[Opening Recorded information section]
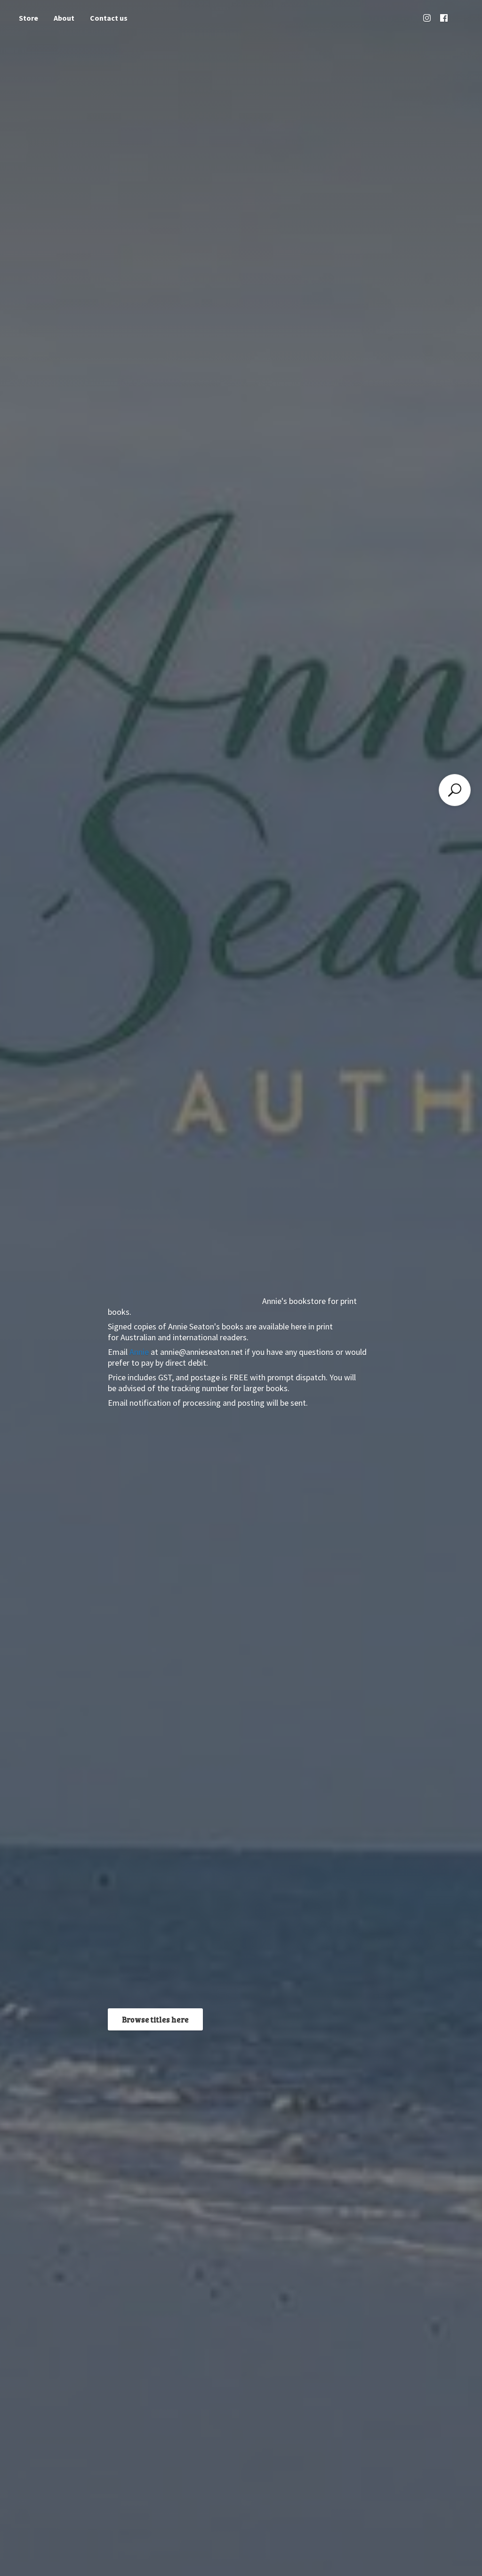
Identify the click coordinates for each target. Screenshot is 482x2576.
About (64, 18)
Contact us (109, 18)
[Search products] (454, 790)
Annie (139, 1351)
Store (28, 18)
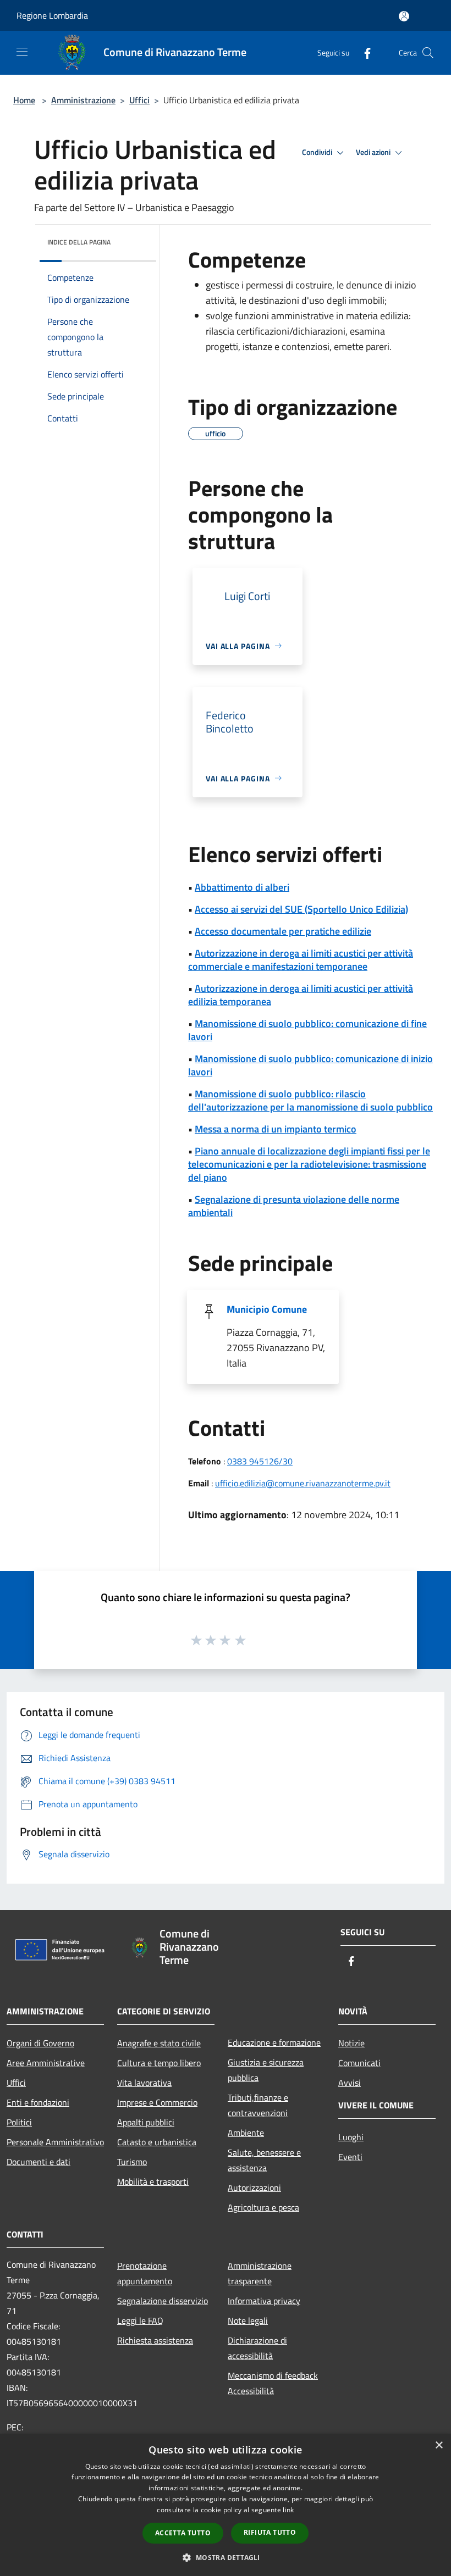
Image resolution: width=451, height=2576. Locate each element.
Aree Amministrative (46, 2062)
[Closing Recorded information section]
## What is needed
Show the lines above that have the word "each".

## Written answer
Identify the click coordinates for each target. Screenshot is 482x2576.
Image resolution: width=451, height=2576. Locate each element.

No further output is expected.